Opinion
CIVIL ACTION No. 09-6055.
April 18, 2011
MEMORANDUM
Presently before the Court are a Motion to Strike ("Motion to Strike") filed by Plaintiff/Counterclaim Defendant Pacific Employers Insurance Company ("PEIC"), an Opposition to PEIC's Motion to Strike ("Global's Opposition") filed by Defendants/Counterclaim Plaintiff Global Reinsurance Corporation of America ("Global"), and a Reply Memorandum of Law in Further Support of [PEIC]'s Motion to Strike ("Reply Memorandum") filed by PEIC.
I. BACKGROUND
The claims in this case relate to a reinsurance contract. For the period June 1, 1980 to June 1, 1981, PEIC entered into a facultative reinsurance contract ("Facultative Certificate") with Global, Certificate No. 68224, through which Global, as the reinsurer, agreed to reinsure an umbrella commercial liability policy (No. XMO-003649) ("Direct Policy") that PEIC issued to the Buffalo Forge Company ("Buffalo Forge").
As described in PEIC's Complaint, "[i]n a reinsurance contract, a reinsurer agrees to indemnify the reinsured against all or part of the loss that the reinsured may sustain under an insurance policy or policies the company has issued, in exchange for a portion of the premium paid to the reinsured for the insurance policies." (Compl. ¶ 7.)
"A `facultative' reinsurance contract reinsures a specific insurance policy or risk, as opposed to `treaty' reinsurance, which reinsures multiple insurance policies or an entire book of business written by the reinsured." (Compl. ¶ 8.)
At some point after the Facultative Certificate was executed, Buffalo Forge and its corporate successors were named as defendants in numerous asbestos products personal injury lawsuits. PEIC participated in the defense and indemnity of Buffalo Forge pursuant to the Direct Policy.
By September 2009, PEIC's payments on behalf of Buffalo Forge exceeded the $1 million retention on the Facultative Certificate. On or around September 2, 2009, PEIC billed Global pursuant to the Facultative Certificate. Along with the billing, PEIC submitted supporting information and portions of its investigative claim file to Global. In response, Global requested additional documentation to support the billing. According to PEIC, Global has not paid the amounts billed pursuant to the Facultative Certificate. Specifically, at the time of PEIC's Complaint, Global allegedly "owe[d] PEIC $559,072 under the Facultative Certificate for its share of defense and indemnity payments in connection with the underlying asbestos claims against Buffalo Forge." (Compl. ¶ 27.)

• • • • • • •

# [What you will do]
[A] Shorten the paragraph of the opinion that begins "By September 2009, PEIC's payments," keeping its main facts.
[B] Reproduce the opinion verbatim from "At some point" up to and including "the Direct Policy.".
The lines after this point are unrelated to the opinion.

# [Source excerpt]
• • • • • • •

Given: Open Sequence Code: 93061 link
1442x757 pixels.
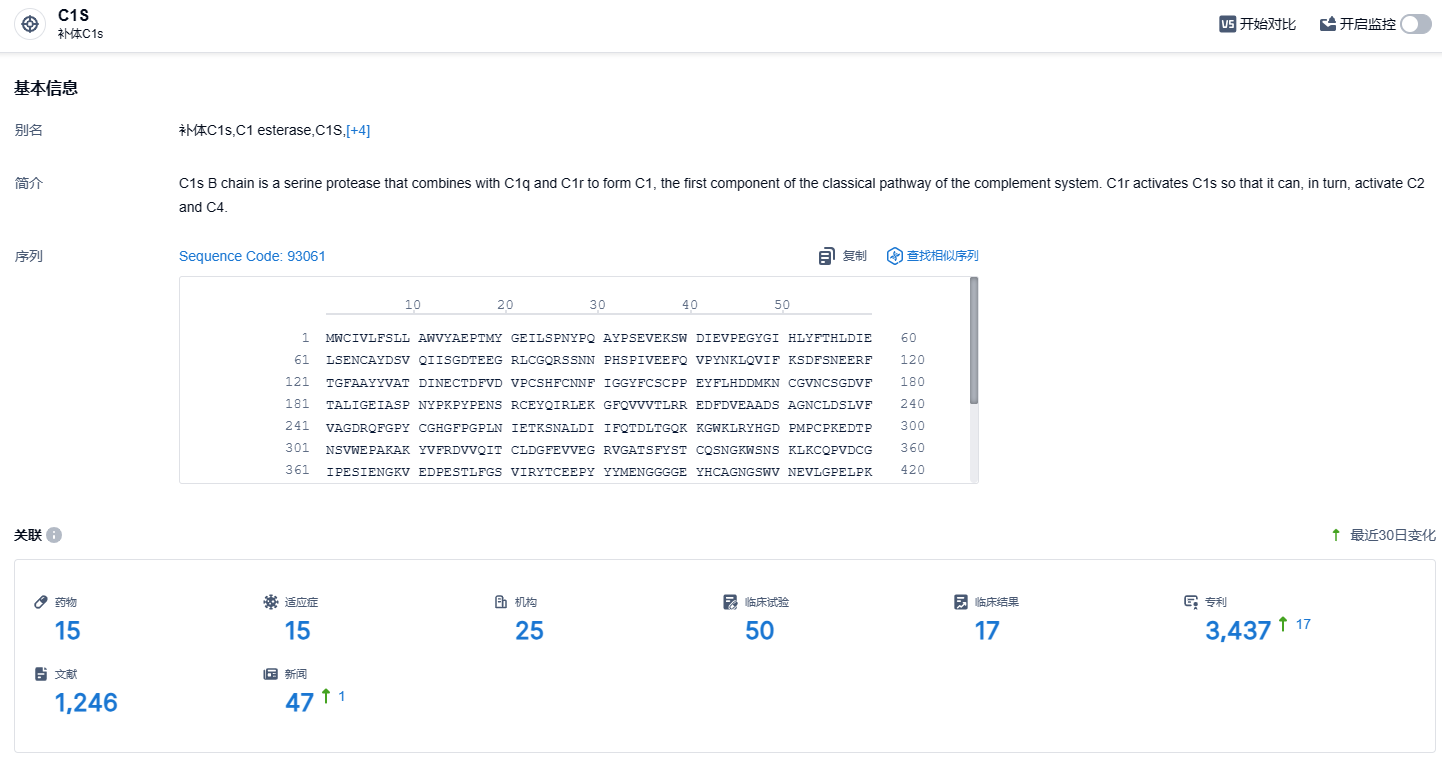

• • • • • • •

# [Solutions to each task]
[A] By September 2009, PEIC's payments for Buffalo Forge had passed the $1 million retention on the Facultative Certificate. On or around September 2, 2009, PEIC billed Global under the certificate and sent supporting information and parts of its investigative claim file. Global asked for more documentation. PEIC says Global has not paid. When the Complaint was filed, Global allegedly owed PEIC $559,072 as its share of defense and indemnity payments for the underlying asbestos claims against Buffalo Forge.

[B]
At some point after the Facultative Certificate was executed, Buffalo Forge and its corporate successors were named as defendants in numerous asbestos products personal injury lawsuits. PEIC participated in the defense and indemnity of Buffalo Forge pursuant to the Direct Policy.